In the first instalment I examined Tilm's (woman) and QANG's (man) un/conscious dynamics of their 'internal object-relations', specifically their contra-sexual self-circuity. (1) During his first initiation (nose-piercing) QANG's phallic generativity became restructured and determined as the contra-sexual relation to his 'internal' feminine object constituted within his pre-Oedipal maternal matrix (Mimica, 2006:44-52). As we shall presently see, his feminine self-circuity, the primary narcissistic core of his egoity, has a critical significance in his pursuit of gambling (laki). This recently introduced practice is a vital sector of the sphere of male generative activity in general. Through the exploration of the vicissitudes of QANG's soul to maintain his grip on this elusive domain I will illuminate both its cosmo-ontological constitution within the bounds of the Yagwoia life-world and the specificities of the psycho-dynamics of QANG's 'inner' feminine object relatedness.
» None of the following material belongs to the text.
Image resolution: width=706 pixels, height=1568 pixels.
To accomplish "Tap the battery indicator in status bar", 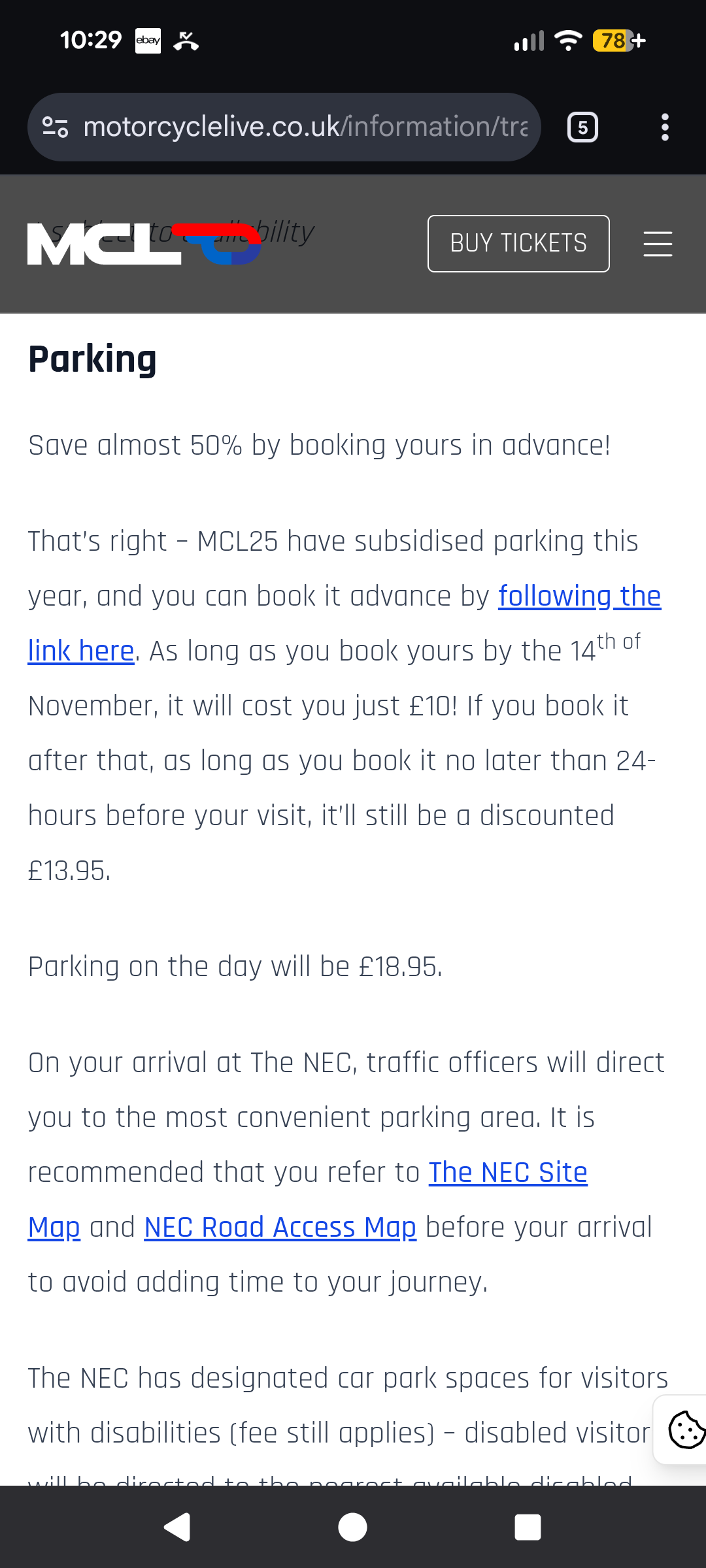I will tap(618, 41).
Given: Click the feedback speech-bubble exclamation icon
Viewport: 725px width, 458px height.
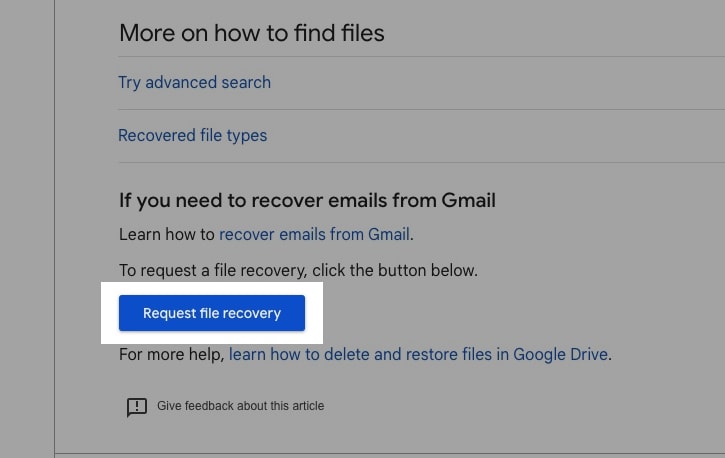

Yagwoia men are avid cards and dice players. (2) Outwardly the Yagwoia pursuit of these two kinds of chance games has a striking compulsive obsessional veneer. I am always impressed at the sight of a group of some 20-odd men and children forming a tight double circle, the outer standing up, the inner squatted, all immobile in the pouring rain, eyes glued to the narrow space where the cards or dice and money are moving around, changing hands and fortune. The severity of the elements won't make them budge unless there is a sense that the succession of rounds has either exhausted itself or is indecisive enough as to which way the winning 'number' will go so that the game can be interrupted without any sense of rupture within the flow. But if a round is in the train of an already well set vector of fortune so that somebody is definitely on the winning trajectory, or the persistent loser is hoping that the next round is likely to be his break, to interrupt the flow just because of such an external contingency as a downpour is like meddling with a finely tuned gravitational field which must be preserved no matter what. Any suggestion of getting away from the rain is angrily shouted down and the game is relentlessly continued even if most of the encircling onlookers may be moved to run for cover when the sheets of rain start literally pelting on them. If anything, the players will place over their heads a bark-cape, towels, or a piece of plastic but primarily to protect the space where the cards and money are doing their run; as for their bodies they are literally abstracted out of the situation. The game and its flow are like a gravitational pull of the force emanating from the egoities of the players themselves.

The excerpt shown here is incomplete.